#### [What is being asked]
Omit all images, then repeat exactly the lines below from the one containing "Instruction: Toggle the" through the one containing "This screenshot has height=1568, width=480.", both ends included.

#### [Data listing]

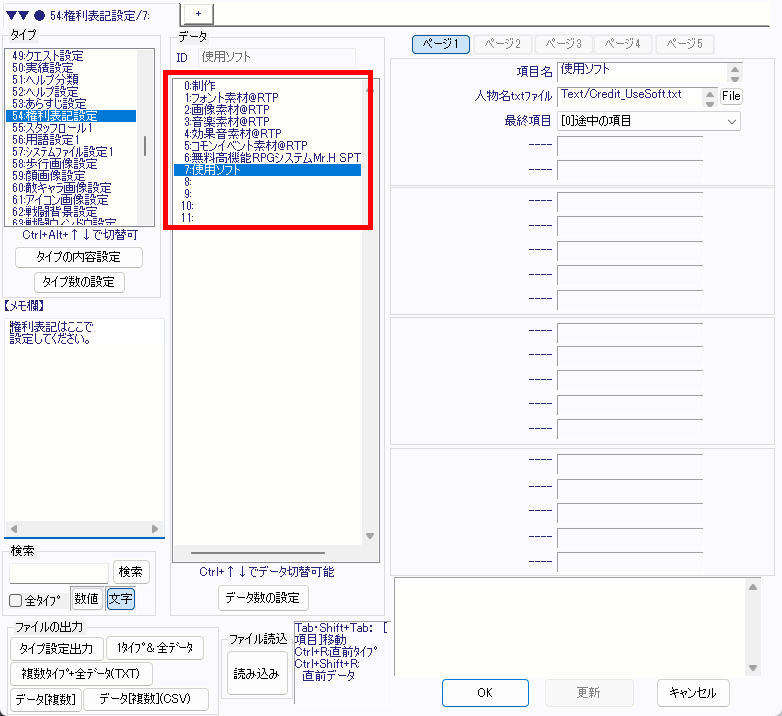This screenshot has height=716, width=782.
Task: Toggle the 文字 search mode
Action: point(120,599)
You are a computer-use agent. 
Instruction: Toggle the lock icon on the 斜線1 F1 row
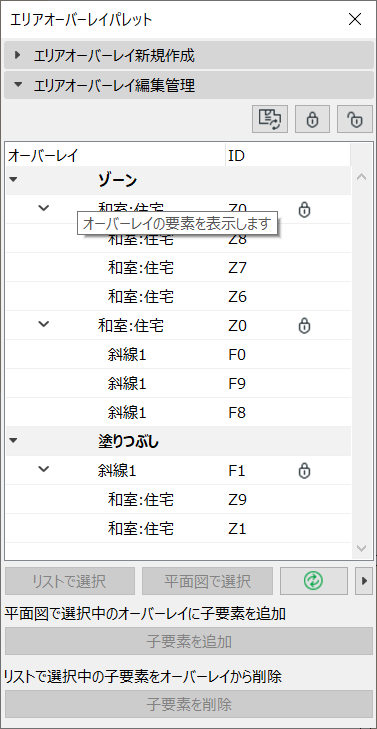pyautogui.click(x=304, y=471)
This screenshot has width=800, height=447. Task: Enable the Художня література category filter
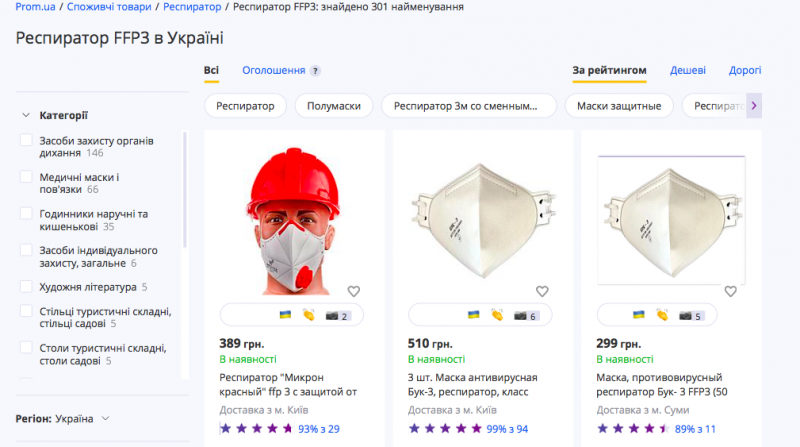27,287
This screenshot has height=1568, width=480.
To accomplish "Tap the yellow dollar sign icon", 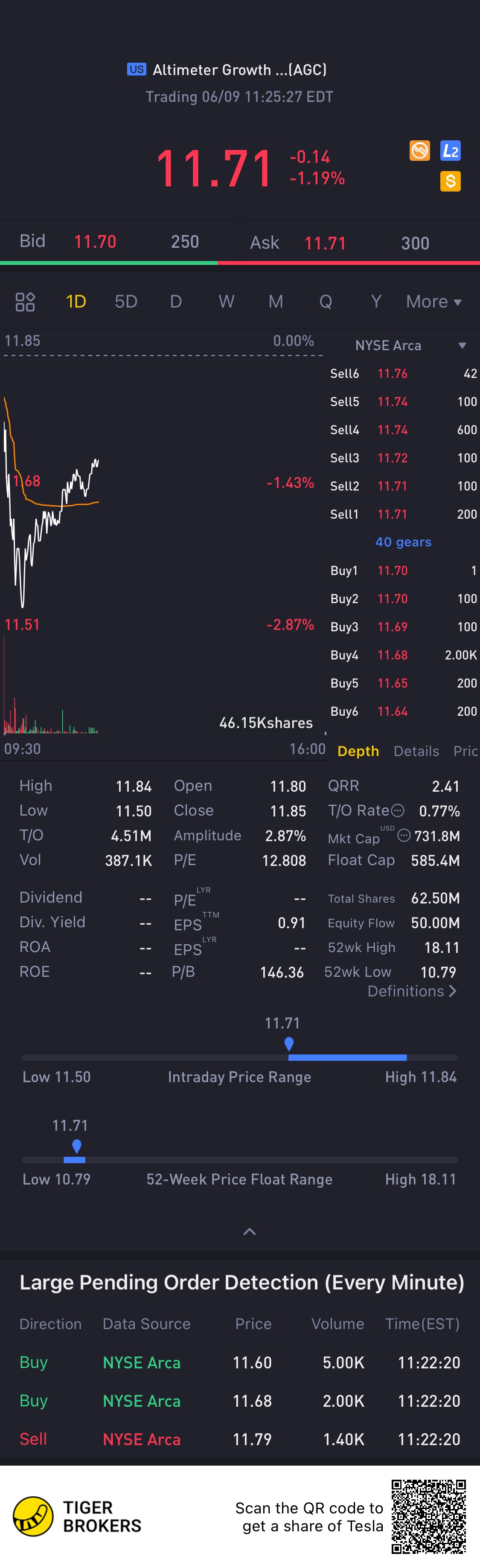I will (x=450, y=181).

#### [Answer box]
Instruction: Toggle the lock icon on the 斜線1 F1 row
pyautogui.click(x=304, y=471)
This screenshot has width=800, height=447. Task: Enable the Художня література category filter
27,287
This screenshot has height=1568, width=480.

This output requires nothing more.